The city will reveal a plan for reopening middle schools this month, Mayor de Blasio said on Friday, Jan. 29.
After middle schools successfully reopen in the spring, officials will work on reopening New York City public high schools shortly afterward, the mayor said.
“Obviously, the big factors here are what’s going on with the variant, what’s going on with the vaccine,” de Blasio told reporters. “We want to keep vaccinating teachers and school staff and we want to deepen that effort but also it’s about testing capacity.”
Public schools were forced to shutter their doors again in November after the city’s COVID-19 positivity rate based on a seven-day rolling average reached de Blasio’s reopening threshold of 3 percent. The city reopened 3-K, pre-K, and elementary schools and District 75 schools, which serve handicapped children, the next month requiring that 20 percent of all children and adults in schools be tested weekly for the virus.
Since Jan. 28 alone, 127 classrooms have been closed due to a COVID-19 case resulting in 37 24-hour closures and 36 “extended closures” with 137 students and 95 staff testing positive for the virus.
Pre-K, 3-K, and elementary schools continue to close temporarily. Under Department of Education guidelines, a classroom is closed if a student, teacher, or staffer tests positive for the virus. If two or more positive cases arise and are not linked by classroom or cohort the school is placed under investigation and temporarily closed for anywhere between 24 hours to 10 days while contact tracers asses the virus’ spread.
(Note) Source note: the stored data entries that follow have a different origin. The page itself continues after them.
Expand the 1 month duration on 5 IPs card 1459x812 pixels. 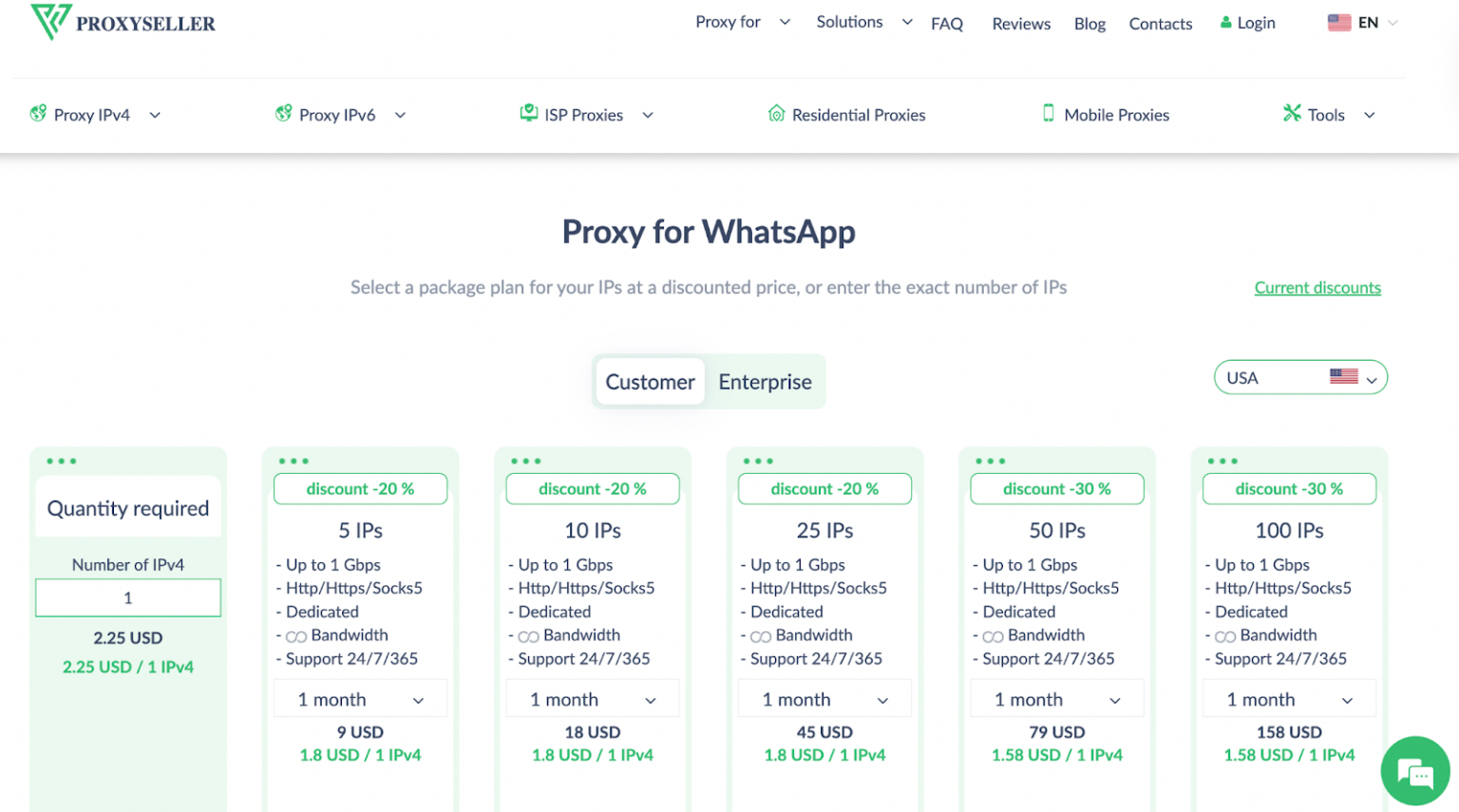pos(360,698)
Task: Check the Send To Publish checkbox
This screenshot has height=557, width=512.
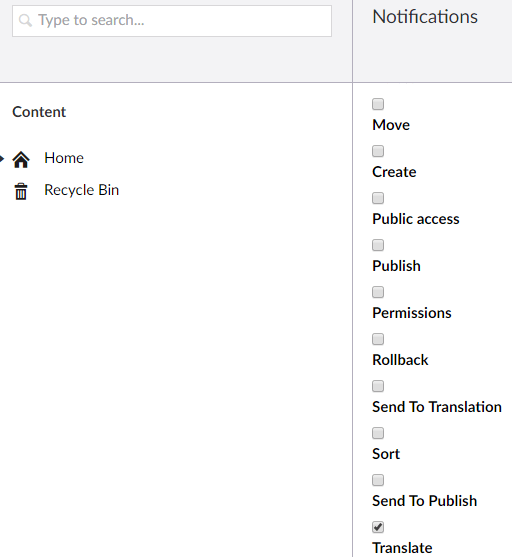Action: [x=378, y=480]
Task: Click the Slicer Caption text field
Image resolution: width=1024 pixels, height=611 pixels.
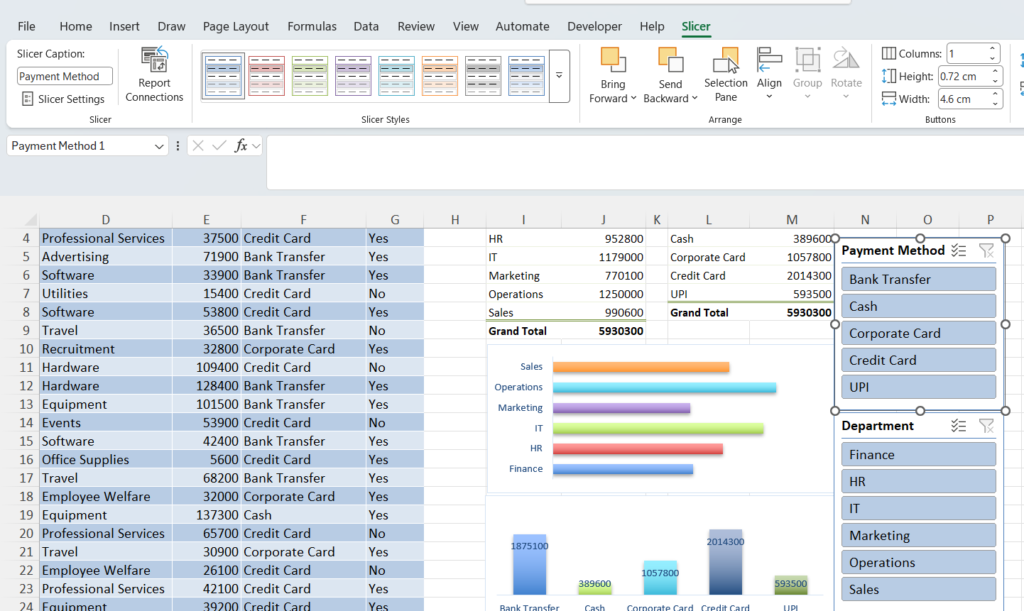Action: coord(65,76)
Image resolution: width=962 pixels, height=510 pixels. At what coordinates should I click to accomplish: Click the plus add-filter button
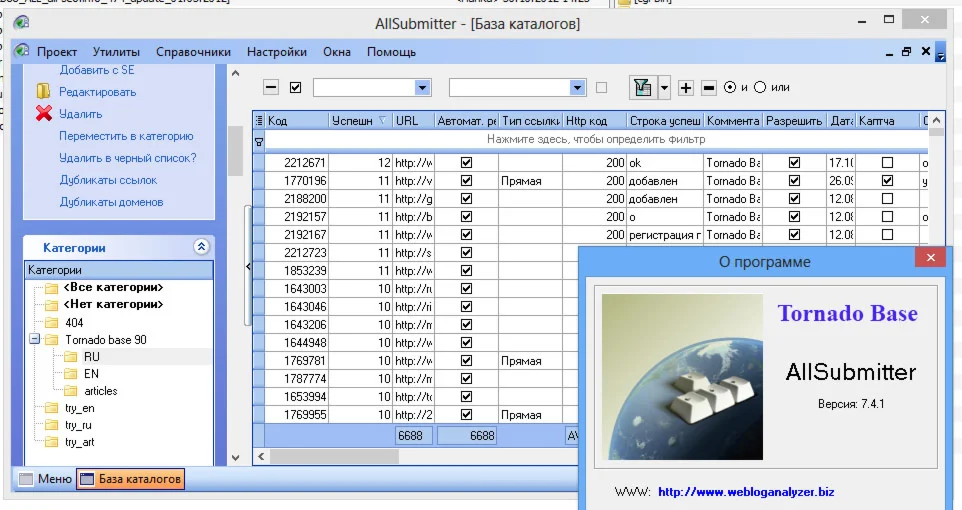pyautogui.click(x=686, y=88)
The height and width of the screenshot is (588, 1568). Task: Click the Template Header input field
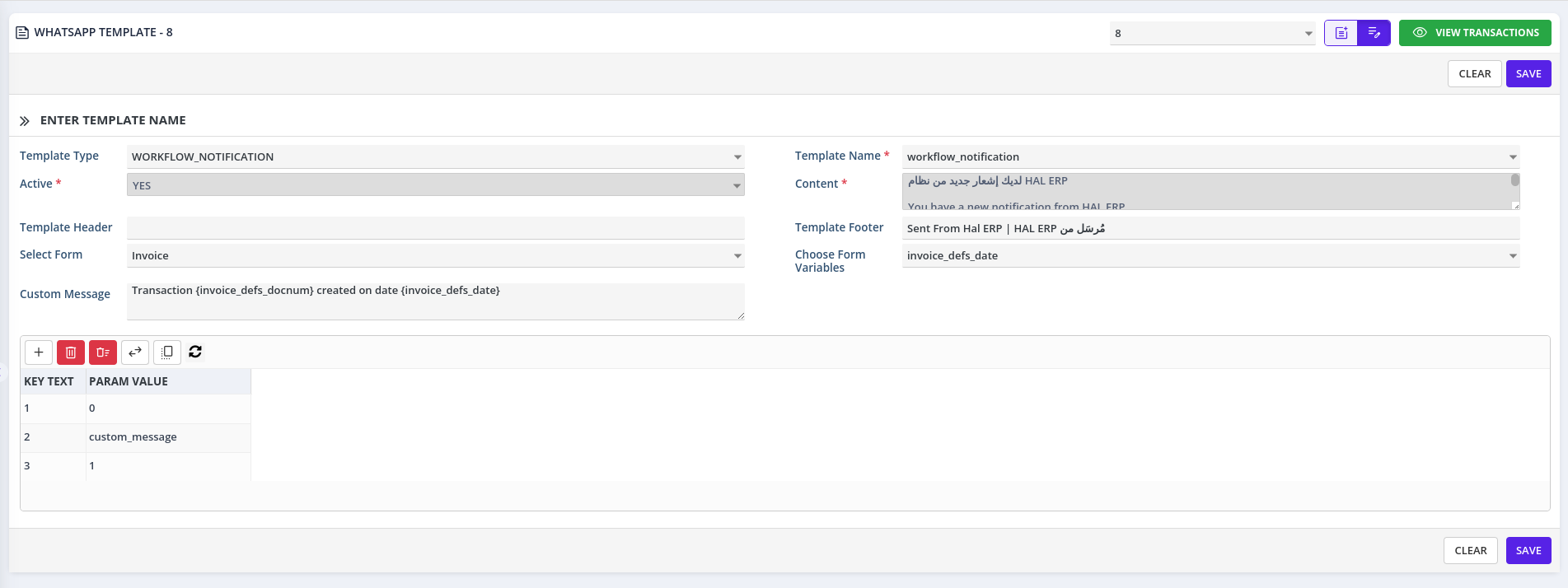point(435,228)
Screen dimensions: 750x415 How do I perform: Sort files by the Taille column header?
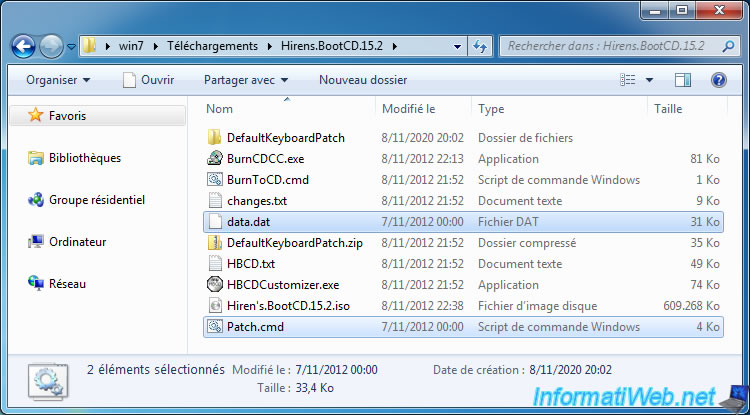[x=668, y=108]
The mayor has not specified how or when middle schools and high schools will reopen for weeks suggesting earlier this week that perhaps middle and high schools would not fully reopen until September.
De Blasio’s goal is at odds with the president of the United Federation of Teacher union Michael Mulgrew who has urged a slower approach to reopen schools that would require ramping up testing at schools in a Daily News op-ed.
“In-school testing that should provide an early warning system for rising infection rates is already strained, making it unlikely that the system could meet the challenge of testing a significant number of reopened middle or high schools,” Mulgrew wrote. ” New York can’t let its success in re-opening its schools be undermined by trying to open more schools beyond the city’s realistic testing capacity, or by keeping schools open in the face of a significant increase in community infections.”